Brendan Smith didn’t intend to be in the critical minerals business. He initially thought his high-tech filters would be good at desalination. But it was hard to beat existing systems, so he and his advisor, MIT professor Jeffrey Grossman, quickly ruled it out. After a few years “where we sort of intentionally meandered,” they found themselves in a very different industry: mining.

Producing critical minerals is not a pretty business. Take copper, for example: The world uses around 25 million tons of copper per year, and more buildings, electronics, and electric vehicles mean that demand is expected to grow 24% over the next decade. Each ton of copper ore recovered leaves behind around 100–150 tons of waste.

That’s a lot of waste, so much so that some mines have run out of room for tailings ponds, which hold the toxic chemicals and byproducts that remain after valuable minerals are removed.

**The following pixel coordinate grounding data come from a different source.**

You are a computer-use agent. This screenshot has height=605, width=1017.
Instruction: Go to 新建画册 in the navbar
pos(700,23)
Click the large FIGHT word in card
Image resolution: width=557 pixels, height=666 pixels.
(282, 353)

“If you don’t have the land to build more of these ponds, you don’t have a lot of options,” Smith told TechCrunch. What’s more, because these ponds are open to the elements, rain and snow turn what could be a tractable problem into a neverending one.

For many mine operators, dealing with waste is a costly part of the business. But Smith and Grossman’s company, SiTration, has a different proposal: use its equipment to treat the wastewater and harvest more minerals in the process.

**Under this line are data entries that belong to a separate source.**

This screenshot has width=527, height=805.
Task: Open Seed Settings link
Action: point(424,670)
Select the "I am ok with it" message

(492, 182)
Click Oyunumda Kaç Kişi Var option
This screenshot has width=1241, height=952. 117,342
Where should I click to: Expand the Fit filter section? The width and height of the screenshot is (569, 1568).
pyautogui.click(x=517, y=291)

“If you can do it for low cost, efficiently — which we can do — you can recoup some of the costs of remediation or even profit a little bit from that operation,” he said.

The key, Smith said, is silicon. SiTration’s filters are built on the same style of wafers that are used to make computer chips and solar panels, though using a cheaper grade of silicon. To turn the wafers into filters, Smith and Grossman tweaked an existing chemical treatment to etch minute pores in them. The resulting material is more durable than existing membranes and, depending on what it’s filtering, should last at least three years, Smith said. 

In a finished system, the company stacks a series of wafers atop one another and allows the liquids to flow through. For a larger mining site, the company would use about as much silicon as a medium-size solar farm, Smith said.

Because silicon is a semiconductor, SiTration can send an electric current through the filters to make them even more effective for a range of minerals, including platinum, lithium, cobalt, and nickel. 

Although SiTration is starting with mining waste, including a pilot project with Rio Tinto, it’s also pitching its filtration systems to battery recyclers and metal refiners. In the case of metal refining, Smith said that his company’s filters eliminate the need for heat while also reducing chemical use by up to 95%. 

SiTration’s basic technology remains the same for each industry it sells to, Smith said. “We can ship out the same box to multiple partners and customers.”

To help build more boxes, the company has raised an $11.8 million seed round led by 2150 with participation from Azolla Ventures, BHP Ventures, E14 Fund, Extantia, and Orion Industrial Ventures. 

In the coming years, the company plans to deploy its filtration systems with partners in various industries. Depending on the size of the business using them, Smith said, “that could either constitute a very early demonstration for a very large volume mining partner or a pretty-close-to-commercial demonstration for a platinum group metal refiner.”